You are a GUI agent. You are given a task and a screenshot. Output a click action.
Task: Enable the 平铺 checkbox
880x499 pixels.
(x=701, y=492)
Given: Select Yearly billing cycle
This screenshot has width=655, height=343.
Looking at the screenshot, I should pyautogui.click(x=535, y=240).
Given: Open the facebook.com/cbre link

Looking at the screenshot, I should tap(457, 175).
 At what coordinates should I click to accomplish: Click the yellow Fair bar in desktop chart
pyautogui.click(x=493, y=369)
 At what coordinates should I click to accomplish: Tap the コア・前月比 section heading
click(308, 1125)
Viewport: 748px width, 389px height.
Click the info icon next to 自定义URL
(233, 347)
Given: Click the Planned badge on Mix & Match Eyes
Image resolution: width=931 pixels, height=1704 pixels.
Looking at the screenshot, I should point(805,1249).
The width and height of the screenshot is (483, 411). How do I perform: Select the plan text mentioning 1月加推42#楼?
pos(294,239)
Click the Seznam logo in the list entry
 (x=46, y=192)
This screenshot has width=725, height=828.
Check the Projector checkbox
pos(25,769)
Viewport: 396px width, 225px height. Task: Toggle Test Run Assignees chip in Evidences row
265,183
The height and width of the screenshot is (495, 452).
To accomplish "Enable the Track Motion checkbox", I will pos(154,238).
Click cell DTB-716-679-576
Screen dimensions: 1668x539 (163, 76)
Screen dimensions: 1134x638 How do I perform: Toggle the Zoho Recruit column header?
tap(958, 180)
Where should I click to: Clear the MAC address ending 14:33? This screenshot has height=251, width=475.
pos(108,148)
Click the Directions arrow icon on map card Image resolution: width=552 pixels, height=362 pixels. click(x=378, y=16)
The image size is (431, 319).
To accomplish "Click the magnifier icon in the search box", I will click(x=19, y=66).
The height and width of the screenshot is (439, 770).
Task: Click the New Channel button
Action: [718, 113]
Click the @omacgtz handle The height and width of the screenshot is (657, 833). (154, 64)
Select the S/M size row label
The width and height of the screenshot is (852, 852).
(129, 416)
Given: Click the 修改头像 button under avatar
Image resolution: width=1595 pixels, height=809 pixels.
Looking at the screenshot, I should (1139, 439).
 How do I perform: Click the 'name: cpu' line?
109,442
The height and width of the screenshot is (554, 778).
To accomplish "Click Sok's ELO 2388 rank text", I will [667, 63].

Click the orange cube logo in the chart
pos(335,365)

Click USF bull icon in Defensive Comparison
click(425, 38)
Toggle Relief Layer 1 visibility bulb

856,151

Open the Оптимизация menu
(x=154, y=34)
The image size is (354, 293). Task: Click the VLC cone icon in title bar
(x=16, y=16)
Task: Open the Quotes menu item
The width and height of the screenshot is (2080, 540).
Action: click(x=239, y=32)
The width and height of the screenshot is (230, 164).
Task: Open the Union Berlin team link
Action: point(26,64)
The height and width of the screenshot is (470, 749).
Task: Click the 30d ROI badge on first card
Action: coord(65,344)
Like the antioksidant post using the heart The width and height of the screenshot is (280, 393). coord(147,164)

##########

Task directions: Scan the listing for the string "Enable", then copy every line where it appears.

Answer below:
Task: Enable the 平铺 checkbox
To accomplish "Enable the Track Motion checkbox", I will pos(154,238).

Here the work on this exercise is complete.